Logiquement, notre Bayonnaise est aussi très soutenue par la communauté des femmes dirigeantes, notamment dans la high tech, comme Françoise Gri, qui raconte: "elle est engagée comme moi sur la problématique de la mixité". L'ancienne patronne d'IBM France ne tarit pas d'éloges: "son style tranquille et souriant détonne dans le milieu high tech. Elle est très attentive aux autres et est profondément authentique, tout en étant déterminée. Elle tient à ses valeurs, et refuserait je pense d’obéir à des ordres qui leur seraient contraire".

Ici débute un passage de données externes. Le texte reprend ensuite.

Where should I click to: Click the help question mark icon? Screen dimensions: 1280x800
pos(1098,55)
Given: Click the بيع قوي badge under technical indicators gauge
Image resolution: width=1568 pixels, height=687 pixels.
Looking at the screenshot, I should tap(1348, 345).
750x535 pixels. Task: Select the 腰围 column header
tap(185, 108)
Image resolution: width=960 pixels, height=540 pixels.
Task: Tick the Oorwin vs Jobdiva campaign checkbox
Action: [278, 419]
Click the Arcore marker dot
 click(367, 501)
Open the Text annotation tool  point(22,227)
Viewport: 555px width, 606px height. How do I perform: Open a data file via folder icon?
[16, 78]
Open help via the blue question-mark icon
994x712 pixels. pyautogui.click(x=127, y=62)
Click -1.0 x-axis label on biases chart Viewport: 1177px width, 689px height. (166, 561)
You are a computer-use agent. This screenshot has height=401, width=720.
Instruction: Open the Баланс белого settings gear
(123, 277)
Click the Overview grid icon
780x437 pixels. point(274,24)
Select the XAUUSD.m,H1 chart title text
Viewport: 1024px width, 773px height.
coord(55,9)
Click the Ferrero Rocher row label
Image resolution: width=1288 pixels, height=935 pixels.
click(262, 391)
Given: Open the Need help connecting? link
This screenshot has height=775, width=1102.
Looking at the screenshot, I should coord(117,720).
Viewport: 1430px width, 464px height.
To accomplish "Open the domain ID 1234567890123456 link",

Inexpérience dans les médias

Mais le point faible de l'impétrante est qu'elle n'a jamais travaillé dans les médias. Certes, elle a bien négocié la distribution des chaînes de télévision sur le réseau d'Orange, ce qui lui a permis de croiser quelques dirigeants du secteur comme Rodolphe Belmer. Le directeur général de Canal Plus est aussi élogieux: "je l'apprécie beaucoup. C'est un très bon choix pour diriger le service public. C'est une patronne de premier plan et une interlocutrice déterminée mais aussi fiable et loyale".

Françoise Gri assure: "elle a un intérêt réel pour l’art et la culture". Il faut dire que son mari Marc Ernotte est un acteur de théâtre. En 1997, il a d'ailleurs interprété une pièce, Sceptik, écrite et mise en scène par son épouse. Elle connaît aussi la photo: elle est présidente de l'école d'Arles où elle a succédé à... Patrick de Carolis (qui fut lui aussi patron de France Télévisions). Enfin, elle est administratrice du centre culturel parisien le Cent quatre.

Pascal Rogard conclut: "le fait qu'elle ne connaisse pas l'audiovisuel est un non sujet". Et de citer d'autres pointures de l'audiovisuel: "Patrick Le Lay, Nicolas de Tavernost, Bertrand Meheut, Rodolphe Belmer... ne connaissaient rien à l'audiovisuel quand ils ont été nommés et sont devenus de grands patrons de chaînes."

Mise à jour: contactée, Delphine Ernotte n'a pas répondu.